Asia’s stock markets have rebounded since the outbreak of the Iran war over two months ago, as the AI boom lifts the fortunes of manufacturing economies like China, South Korea, and Japan.
At the same time, the Middle East conflict is stoking fears of de-dollarization, sending investors in search of alternatives like the Chinese yuan.
Other Asian markets aren’t faring as well.
Buoyed by the AI trade, East Asian economies have largely erased their losses incurred when the war began. As of April 27, Taiwan’s Taiex is up almost 10% compared to pre-war levels, while South Korea’s KOSPI has risen by 4%. Japan’s Nikkei 225 and China’s CSI 300 have also inched upwards.
“Energy is still a dependency in Southeast Asia,” Aditya Laroia, CEO of Maybank Securities, says. “If you’re not producing it all domestically, then you’re naturally dependent on a lot of other parts of the world.”
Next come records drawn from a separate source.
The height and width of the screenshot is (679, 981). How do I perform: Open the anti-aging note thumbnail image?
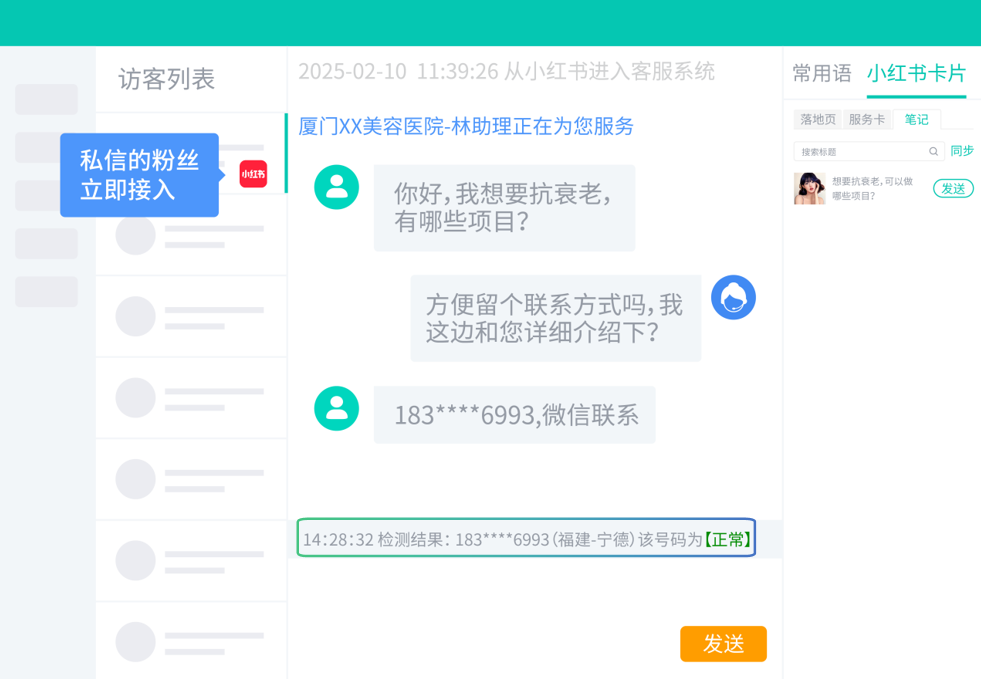(810, 188)
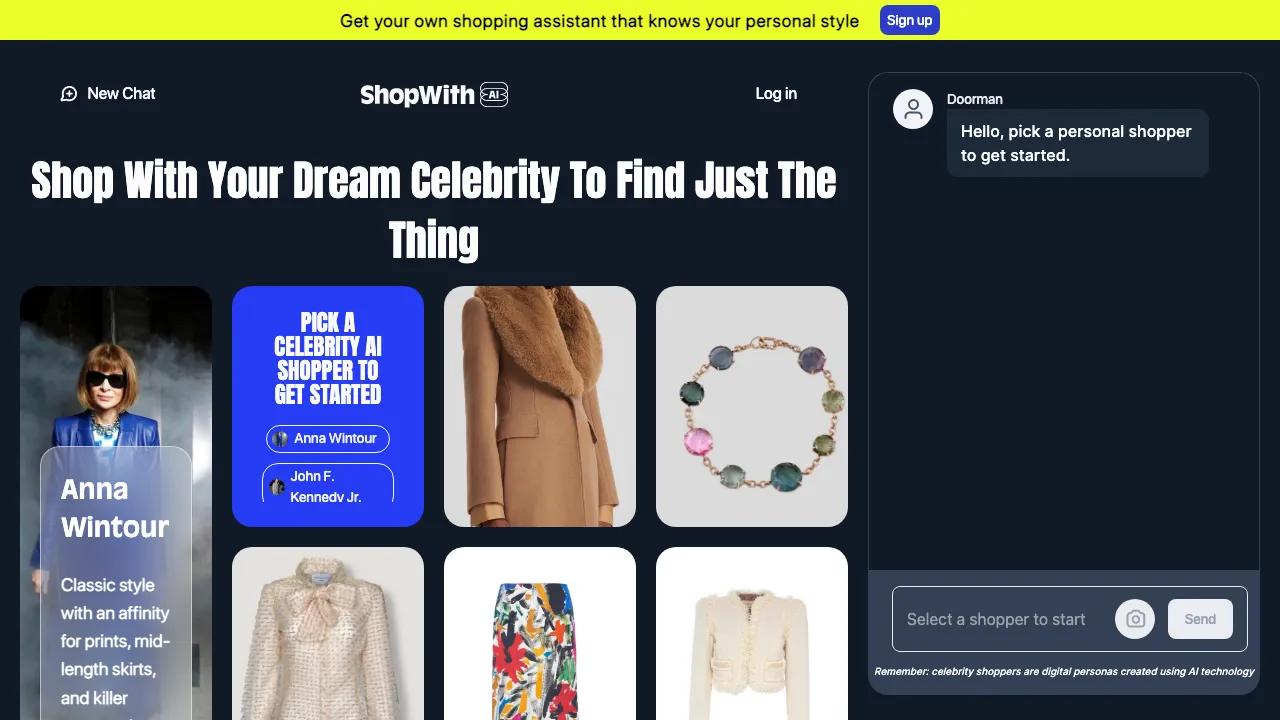Click the Sign up button in banner
Screen dimensions: 1280x720
[910, 20]
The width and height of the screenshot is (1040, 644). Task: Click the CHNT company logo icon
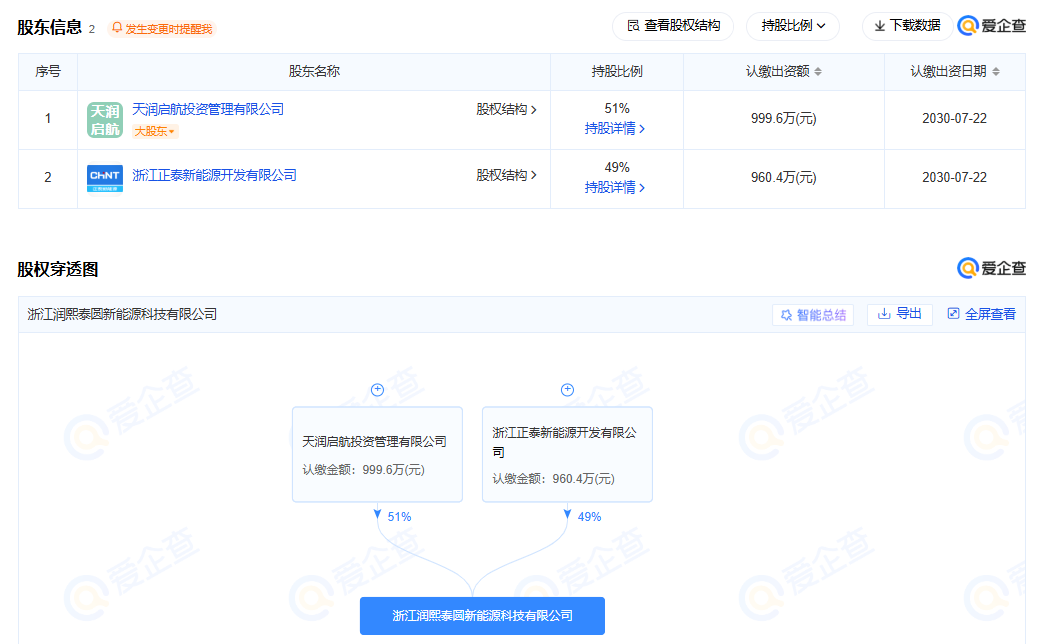pyautogui.click(x=105, y=178)
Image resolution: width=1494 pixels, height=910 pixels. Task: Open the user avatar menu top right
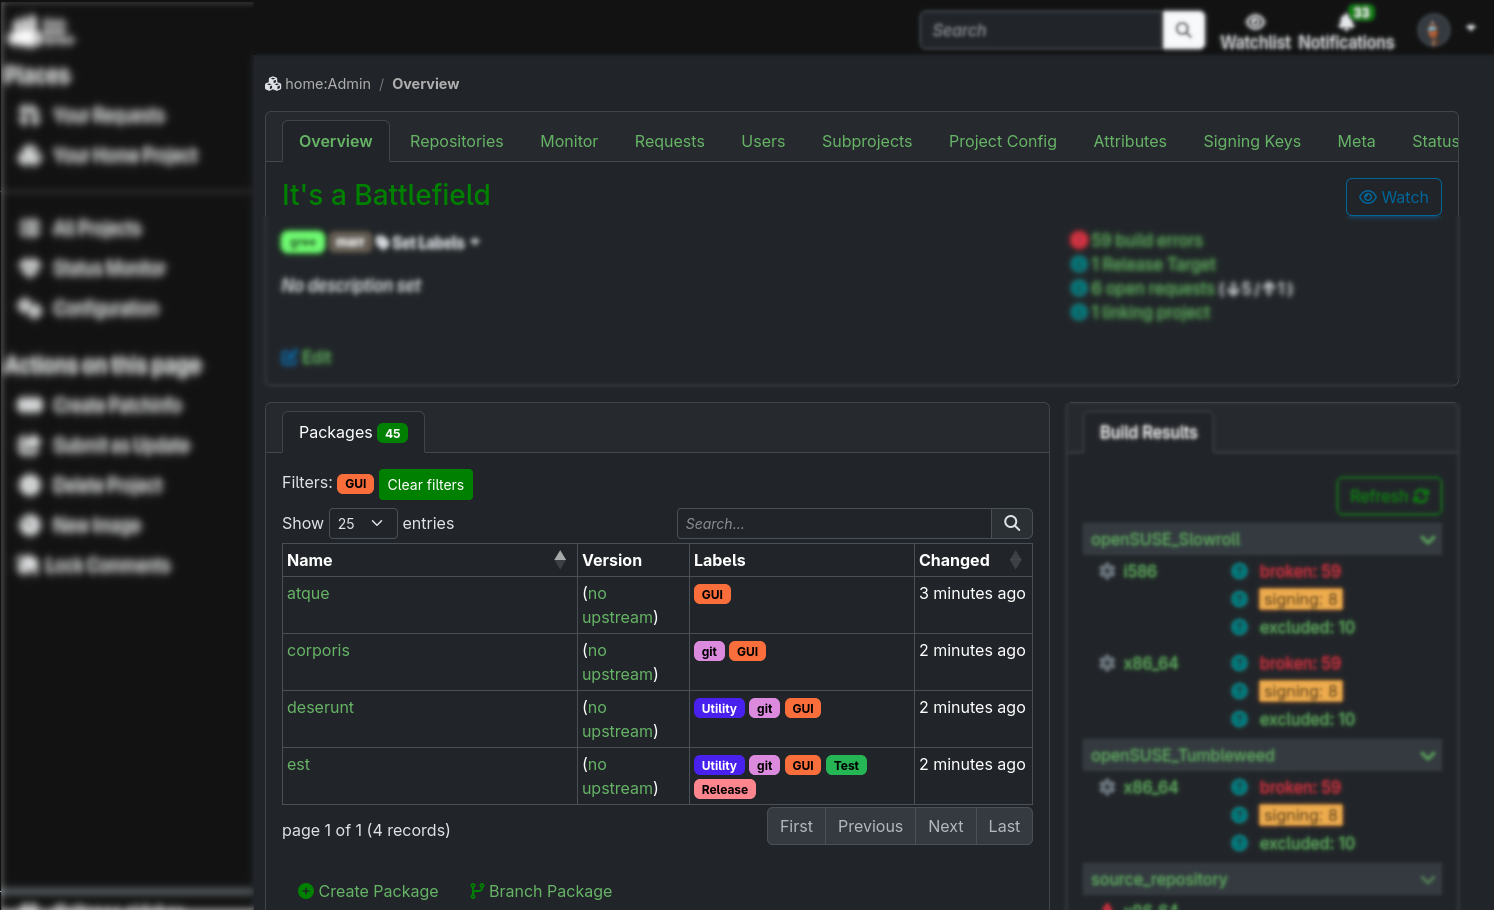tap(1434, 28)
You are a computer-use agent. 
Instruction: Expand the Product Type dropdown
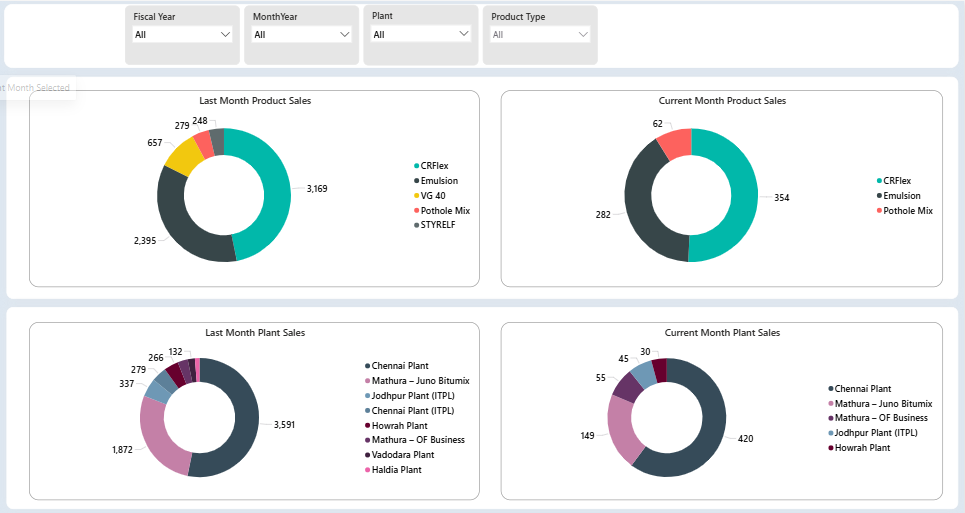click(540, 34)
He adds that political instability is also dampening investor confidence in parts of Southeast Asia. The Philippines, for example, saw a huge market sell-off in late 2025 following a major corruption scandal with government-funded flood-control projects.
“Wherever there’s instability in terms of government and policy, it’s detracted from capital flows,” Laroia says.
This has been reflected in weakening market indices in Asia’s emerging economies. Since the war began, India’s NIFTY 50 has fallen about 5%, while the MSCI ASEAN index is down by 7%.
AI and the Iran war do converge on one area, however: energy security. Data centers require immense amounts of electricity to run, boosting demand even as fuel supplies from the Middle East remain locked in the region.
This is where Southeast Asian nations like Indonesia, Thailand and Malaysia, are getting the chance to shine. They, alongside other ASEAN nations, are stepping up efforts to build out critical energy and AI systems within the region. “There’s a big infrastructure play in Southeast Asia,” Laroia says. “The investment of capital into energy sources and renewables will continue, and that’s why this part of the world still has a lot of growth left in it.”
“It’s really infrastructure that creates the biggest opportunity right now, from an investment perspective,” Chanana, of Saxo Bank, says.